━━ DATA RECORDS ━━

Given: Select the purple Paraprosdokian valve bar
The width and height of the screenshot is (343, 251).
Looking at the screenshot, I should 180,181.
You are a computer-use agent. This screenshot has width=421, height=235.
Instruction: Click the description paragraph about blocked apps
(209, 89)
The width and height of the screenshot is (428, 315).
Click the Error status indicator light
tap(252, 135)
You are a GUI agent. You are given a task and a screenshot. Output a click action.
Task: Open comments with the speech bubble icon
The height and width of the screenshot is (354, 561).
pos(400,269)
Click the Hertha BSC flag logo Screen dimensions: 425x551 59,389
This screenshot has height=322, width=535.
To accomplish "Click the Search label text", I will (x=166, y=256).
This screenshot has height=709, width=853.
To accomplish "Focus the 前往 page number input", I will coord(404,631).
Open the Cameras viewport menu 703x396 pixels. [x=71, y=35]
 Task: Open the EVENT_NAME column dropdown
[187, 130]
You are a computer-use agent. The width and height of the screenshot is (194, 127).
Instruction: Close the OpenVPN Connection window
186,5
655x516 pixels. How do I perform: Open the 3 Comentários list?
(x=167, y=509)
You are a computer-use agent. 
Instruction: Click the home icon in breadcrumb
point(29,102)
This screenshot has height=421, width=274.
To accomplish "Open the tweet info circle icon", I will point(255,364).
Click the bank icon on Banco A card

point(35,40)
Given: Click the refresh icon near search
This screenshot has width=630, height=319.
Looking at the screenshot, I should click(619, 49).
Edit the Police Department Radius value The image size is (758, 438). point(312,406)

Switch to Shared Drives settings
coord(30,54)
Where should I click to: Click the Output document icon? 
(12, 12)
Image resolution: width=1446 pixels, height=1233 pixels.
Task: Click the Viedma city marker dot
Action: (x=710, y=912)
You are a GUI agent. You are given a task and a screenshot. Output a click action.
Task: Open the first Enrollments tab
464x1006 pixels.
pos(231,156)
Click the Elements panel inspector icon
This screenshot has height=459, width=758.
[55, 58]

━━━

## INSTRUCTIONS TO FOLLOW
Return the entries above exactly as they were written.

## RESPONSE TO THE TASK
Given: Select the purple Paraprosdokian valve bar
The width and height of the screenshot is (343, 251).
Looking at the screenshot, I should 180,181.
You are a computer-use agent. This screenshot has width=421, height=235.
Instruction: Click the description paragraph about blocked apps
(209, 89)
The width and height of the screenshot is (428, 315).
Click the Error status indicator light
tap(252, 135)
You are a GUI agent. You are given a task and a screenshot. Output a click action.
Task: Open comments with the speech bubble icon
The height and width of the screenshot is (354, 561).
pos(400,269)
Click the Hertha BSC flag logo Screen dimensions: 425x551 59,389
This screenshot has height=322, width=535.
To accomplish "Click the Search label text", I will (x=166, y=256).
This screenshot has height=709, width=853.
To accomplish "Focus the 前往 page number input", I will coord(404,631).
Open the Cameras viewport menu 703x396 pixels. [x=71, y=35]
 Task: Open the EVENT_NAME column dropdown
[187, 130]
You are a computer-use agent. The width and height of the screenshot is (194, 127).
Instruction: Close the OpenVPN Connection window
186,5
655x516 pixels. How do I perform: Open the 3 Comentários list?
(x=167, y=509)
You are a computer-use agent. 
Instruction: Click the home icon in breadcrumb
point(29,102)
This screenshot has height=421, width=274.
To accomplish "Open the tweet info circle icon", I will point(255,364).
Click the bank icon on Banco A card

point(35,40)
Given: Click the refresh icon near search
This screenshot has width=630, height=319.
Looking at the screenshot, I should click(619, 49).
Edit the Police Department Radius value The image size is (758, 438). point(312,406)

Switch to Shared Drives settings
coord(30,54)
Where should I click to: Click the Output document icon? 
(12, 12)
Image resolution: width=1446 pixels, height=1233 pixels.
Task: Click the Viedma city marker dot
Action: (x=710, y=912)
You are a GUI agent. You are given a task and a screenshot. Output a click action.
Task: Open the first Enrollments tab
464x1006 pixels.
pos(231,156)
Click the Elements panel inspector icon
This screenshot has height=459, width=758.
[55, 58]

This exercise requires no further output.